Law & Politics
Berlin housing market 2025
Berlin rent cap extended to 2029 (as of 2025)
Germany's rent cap has been extended by four years to 2029. The feared tightening did not materialise. What the decision means for landlords and investors in Berlin.
Peter Guthmann
Extension to 2029 confirmed
The coalition parties have agreed: the rent cap (Mietpreisbremse) will be extended by four years to the end of 2029. For property owners and investors in Berlin, the real news is what the bill does not contain. The previously discussed tightening of the rules has been dropped. The status quo remains.
What this means for Berlin
Berlin has been subject to the rent cap regulation since 2015. When re-letting existing apartments in Berlin, the rent may not exceed the local reference rent by more than 10 percent. The Berlin rent index remains the benchmark. The rule applies city wide but primarily affects high demand locations like Mitte and Friedrichshain-Kreuzberg.

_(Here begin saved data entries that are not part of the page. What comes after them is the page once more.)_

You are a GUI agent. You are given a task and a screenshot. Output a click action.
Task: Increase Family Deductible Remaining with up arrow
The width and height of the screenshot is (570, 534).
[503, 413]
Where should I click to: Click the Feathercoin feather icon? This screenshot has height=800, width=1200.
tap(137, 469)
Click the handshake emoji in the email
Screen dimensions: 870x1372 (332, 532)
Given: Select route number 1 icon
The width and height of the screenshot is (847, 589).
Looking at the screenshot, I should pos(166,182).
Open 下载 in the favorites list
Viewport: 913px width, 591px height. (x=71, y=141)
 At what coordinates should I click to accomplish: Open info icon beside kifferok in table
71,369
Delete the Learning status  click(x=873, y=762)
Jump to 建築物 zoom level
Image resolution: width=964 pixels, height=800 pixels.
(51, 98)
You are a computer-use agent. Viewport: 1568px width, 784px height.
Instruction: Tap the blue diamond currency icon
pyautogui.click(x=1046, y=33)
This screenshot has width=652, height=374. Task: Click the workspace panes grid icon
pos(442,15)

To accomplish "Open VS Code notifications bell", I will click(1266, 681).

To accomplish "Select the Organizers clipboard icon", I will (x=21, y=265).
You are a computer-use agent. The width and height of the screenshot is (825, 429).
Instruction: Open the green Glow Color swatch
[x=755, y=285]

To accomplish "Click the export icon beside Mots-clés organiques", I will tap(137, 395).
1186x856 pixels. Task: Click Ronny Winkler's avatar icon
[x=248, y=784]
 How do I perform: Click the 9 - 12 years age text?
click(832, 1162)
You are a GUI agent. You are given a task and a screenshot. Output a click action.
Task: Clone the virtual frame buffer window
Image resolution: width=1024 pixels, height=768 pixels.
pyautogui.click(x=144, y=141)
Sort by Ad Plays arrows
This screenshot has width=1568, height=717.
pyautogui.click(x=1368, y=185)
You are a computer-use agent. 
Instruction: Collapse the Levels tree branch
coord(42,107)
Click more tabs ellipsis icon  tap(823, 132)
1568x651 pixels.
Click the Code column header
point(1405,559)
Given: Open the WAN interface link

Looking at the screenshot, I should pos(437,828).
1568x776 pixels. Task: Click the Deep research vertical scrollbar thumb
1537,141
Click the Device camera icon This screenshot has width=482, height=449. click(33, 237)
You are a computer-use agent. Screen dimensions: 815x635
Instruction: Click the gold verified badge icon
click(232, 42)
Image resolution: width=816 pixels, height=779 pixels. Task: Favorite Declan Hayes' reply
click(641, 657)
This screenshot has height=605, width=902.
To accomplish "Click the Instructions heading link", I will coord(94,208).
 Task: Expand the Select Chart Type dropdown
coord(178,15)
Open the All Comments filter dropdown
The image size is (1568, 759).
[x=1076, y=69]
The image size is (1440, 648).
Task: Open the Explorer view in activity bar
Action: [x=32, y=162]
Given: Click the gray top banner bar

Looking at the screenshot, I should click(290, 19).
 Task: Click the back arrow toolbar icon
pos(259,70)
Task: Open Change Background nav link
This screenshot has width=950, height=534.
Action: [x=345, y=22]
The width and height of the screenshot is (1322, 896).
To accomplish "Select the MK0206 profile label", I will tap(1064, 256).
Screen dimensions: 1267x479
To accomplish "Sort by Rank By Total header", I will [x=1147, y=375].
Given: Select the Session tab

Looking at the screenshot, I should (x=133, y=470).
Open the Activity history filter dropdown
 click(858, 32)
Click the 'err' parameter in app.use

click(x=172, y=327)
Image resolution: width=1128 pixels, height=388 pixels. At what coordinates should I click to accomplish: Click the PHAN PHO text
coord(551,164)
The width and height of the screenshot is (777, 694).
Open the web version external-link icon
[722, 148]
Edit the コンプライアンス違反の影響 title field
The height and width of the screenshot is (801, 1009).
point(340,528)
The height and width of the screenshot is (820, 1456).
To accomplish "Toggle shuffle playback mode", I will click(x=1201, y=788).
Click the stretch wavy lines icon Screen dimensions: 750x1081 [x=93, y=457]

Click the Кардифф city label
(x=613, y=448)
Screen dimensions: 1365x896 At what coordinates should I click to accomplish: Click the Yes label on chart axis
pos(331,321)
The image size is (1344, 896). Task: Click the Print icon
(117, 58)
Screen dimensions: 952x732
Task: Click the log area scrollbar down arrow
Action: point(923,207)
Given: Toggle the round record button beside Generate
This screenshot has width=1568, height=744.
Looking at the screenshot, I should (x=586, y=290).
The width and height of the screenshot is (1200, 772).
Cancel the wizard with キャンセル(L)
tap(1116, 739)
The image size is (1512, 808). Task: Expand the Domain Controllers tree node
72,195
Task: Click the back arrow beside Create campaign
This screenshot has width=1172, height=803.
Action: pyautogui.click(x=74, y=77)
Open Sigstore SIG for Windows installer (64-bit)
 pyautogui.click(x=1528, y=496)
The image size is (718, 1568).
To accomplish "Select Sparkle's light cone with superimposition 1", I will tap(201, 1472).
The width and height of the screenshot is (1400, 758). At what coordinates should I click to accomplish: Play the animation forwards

The exemptions also remain in place: new developments and comprehensively modernised apartments continue to be excluded from the rent cap. The SPD's push to extend the regulation to apartments first let after 1 October 2014 did not succeed. This preserves the profitability of investment in new construction and energy retrofitting.
A political compromise
The agreement is the outcome of a debate between two positions: tenant protection on one side, investment incentives on the other. Some politicians view the rent cap as a tool against displacement. Industry associations and investors warn that overly strict caps reduce new construction and modernisation activity, tightening supply further.
The extension without tightening attempts to accommodate both sides. Whether this balance holds in the long run will depend on how the market develops.
Furnished rentals: next round of regulation
Even without a major reform, working groups in the justice and building ministries are drafting new rules for furnished rentals. In future, landlords will have to disclose and justify the furnishing surcharge separately in the lease. The aim is to make it transparent whether the underlying cold rent complies with the rent cap. This should make it harder to circumvent the cap through flat rate furnishing surcharges.
Owners active in this segment should monitor the development. The debate around more effective prosecution of excessive rents also remains on the political agenda.